* [GOAL] Write out the following rows exactly, keeping every character and line unchanged.

— START RECORDS TO PROCESS —

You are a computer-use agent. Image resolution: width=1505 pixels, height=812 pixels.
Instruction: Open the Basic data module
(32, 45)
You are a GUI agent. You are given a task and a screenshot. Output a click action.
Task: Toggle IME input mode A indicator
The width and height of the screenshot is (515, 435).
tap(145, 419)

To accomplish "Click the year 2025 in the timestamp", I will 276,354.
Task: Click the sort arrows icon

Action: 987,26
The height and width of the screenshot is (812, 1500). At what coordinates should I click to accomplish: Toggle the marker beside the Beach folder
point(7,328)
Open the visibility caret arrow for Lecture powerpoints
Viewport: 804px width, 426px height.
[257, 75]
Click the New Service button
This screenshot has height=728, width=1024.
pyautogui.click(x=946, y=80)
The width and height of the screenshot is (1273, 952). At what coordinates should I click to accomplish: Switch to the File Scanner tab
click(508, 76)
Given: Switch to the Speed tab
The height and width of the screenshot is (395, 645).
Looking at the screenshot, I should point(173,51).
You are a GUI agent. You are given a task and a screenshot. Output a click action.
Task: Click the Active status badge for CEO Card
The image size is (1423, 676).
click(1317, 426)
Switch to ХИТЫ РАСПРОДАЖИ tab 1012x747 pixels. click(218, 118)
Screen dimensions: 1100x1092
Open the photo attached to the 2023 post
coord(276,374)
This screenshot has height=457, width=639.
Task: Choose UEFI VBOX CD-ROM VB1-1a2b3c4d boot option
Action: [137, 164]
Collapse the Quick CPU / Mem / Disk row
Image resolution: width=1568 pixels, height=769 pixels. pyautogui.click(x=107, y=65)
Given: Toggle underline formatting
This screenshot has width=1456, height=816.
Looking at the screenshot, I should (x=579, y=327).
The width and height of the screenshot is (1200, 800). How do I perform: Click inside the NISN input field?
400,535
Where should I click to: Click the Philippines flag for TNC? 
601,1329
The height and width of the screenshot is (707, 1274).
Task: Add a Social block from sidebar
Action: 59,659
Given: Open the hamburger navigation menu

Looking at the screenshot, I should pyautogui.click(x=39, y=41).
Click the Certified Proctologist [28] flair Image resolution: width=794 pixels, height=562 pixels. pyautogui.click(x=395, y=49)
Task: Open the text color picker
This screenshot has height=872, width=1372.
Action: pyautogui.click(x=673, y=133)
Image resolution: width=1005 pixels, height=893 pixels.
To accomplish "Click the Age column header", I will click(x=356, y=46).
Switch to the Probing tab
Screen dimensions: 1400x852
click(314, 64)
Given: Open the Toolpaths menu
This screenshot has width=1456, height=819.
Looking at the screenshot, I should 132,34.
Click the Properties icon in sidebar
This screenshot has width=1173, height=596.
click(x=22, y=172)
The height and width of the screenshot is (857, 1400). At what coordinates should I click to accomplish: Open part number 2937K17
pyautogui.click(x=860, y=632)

— END RECORDS TO PROCESS —

* [THE RESULT]
You are a computer-use agent. Image resolution: width=1505 pixels, height=812 pixels.
Instruction: Open the Basic data module
(32, 45)
You are a GUI agent. You are given a task and a screenshot. Output a click action.
Task: Toggle IME input mode A indicator
The width and height of the screenshot is (515, 435).
tap(145, 419)

To accomplish "Click the year 2025 in the timestamp", I will 276,354.
Task: Click the sort arrows icon

Action: 987,26
The height and width of the screenshot is (812, 1500). At what coordinates should I click to accomplish: Toggle the marker beside the Beach folder
point(7,328)
Open the visibility caret arrow for Lecture powerpoints
Viewport: 804px width, 426px height.
[257, 75]
Click the New Service button
This screenshot has height=728, width=1024.
pyautogui.click(x=946, y=80)
The width and height of the screenshot is (1273, 952). At what coordinates should I click to accomplish: Switch to the File Scanner tab
click(508, 76)
Given: Switch to the Speed tab
The height and width of the screenshot is (395, 645).
Looking at the screenshot, I should point(173,51).
You are a GUI agent. You are given a task and a screenshot. Output a click action.
Task: Click the Active status badge for CEO Card
The image size is (1423, 676).
click(1317, 426)
Switch to ХИТЫ РАСПРОДАЖИ tab 1012x747 pixels. click(218, 118)
Screen dimensions: 1100x1092
Open the photo attached to the 2023 post
coord(276,374)
This screenshot has height=457, width=639.
Task: Choose UEFI VBOX CD-ROM VB1-1a2b3c4d boot option
Action: [137, 164]
Collapse the Quick CPU / Mem / Disk row
Image resolution: width=1568 pixels, height=769 pixels. pyautogui.click(x=107, y=65)
Given: Toggle underline formatting
This screenshot has width=1456, height=816.
Looking at the screenshot, I should (x=579, y=327).
The width and height of the screenshot is (1200, 800). How do I perform: Click inside the NISN input field?
400,535
Where should I click to: Click the Philippines flag for TNC? 
601,1329
The height and width of the screenshot is (707, 1274).
Task: Add a Social block from sidebar
Action: 59,659
Given: Open the hamburger navigation menu

Looking at the screenshot, I should pyautogui.click(x=39, y=41).
Click the Certified Proctologist [28] flair Image resolution: width=794 pixels, height=562 pixels. pyautogui.click(x=395, y=49)
Task: Open the text color picker
This screenshot has height=872, width=1372.
Action: pyautogui.click(x=673, y=133)
Image resolution: width=1005 pixels, height=893 pixels.
To accomplish "Click the Age column header", I will click(x=356, y=46).
Switch to the Probing tab
Screen dimensions: 1400x852
click(314, 64)
Given: Open the Toolpaths menu
This screenshot has width=1456, height=819.
Looking at the screenshot, I should 132,34.
Click the Properties icon in sidebar
This screenshot has width=1173, height=596.
click(x=22, y=172)
The height and width of the screenshot is (857, 1400). At what coordinates should I click to accomplish: Open part number 2937K17
pyautogui.click(x=860, y=632)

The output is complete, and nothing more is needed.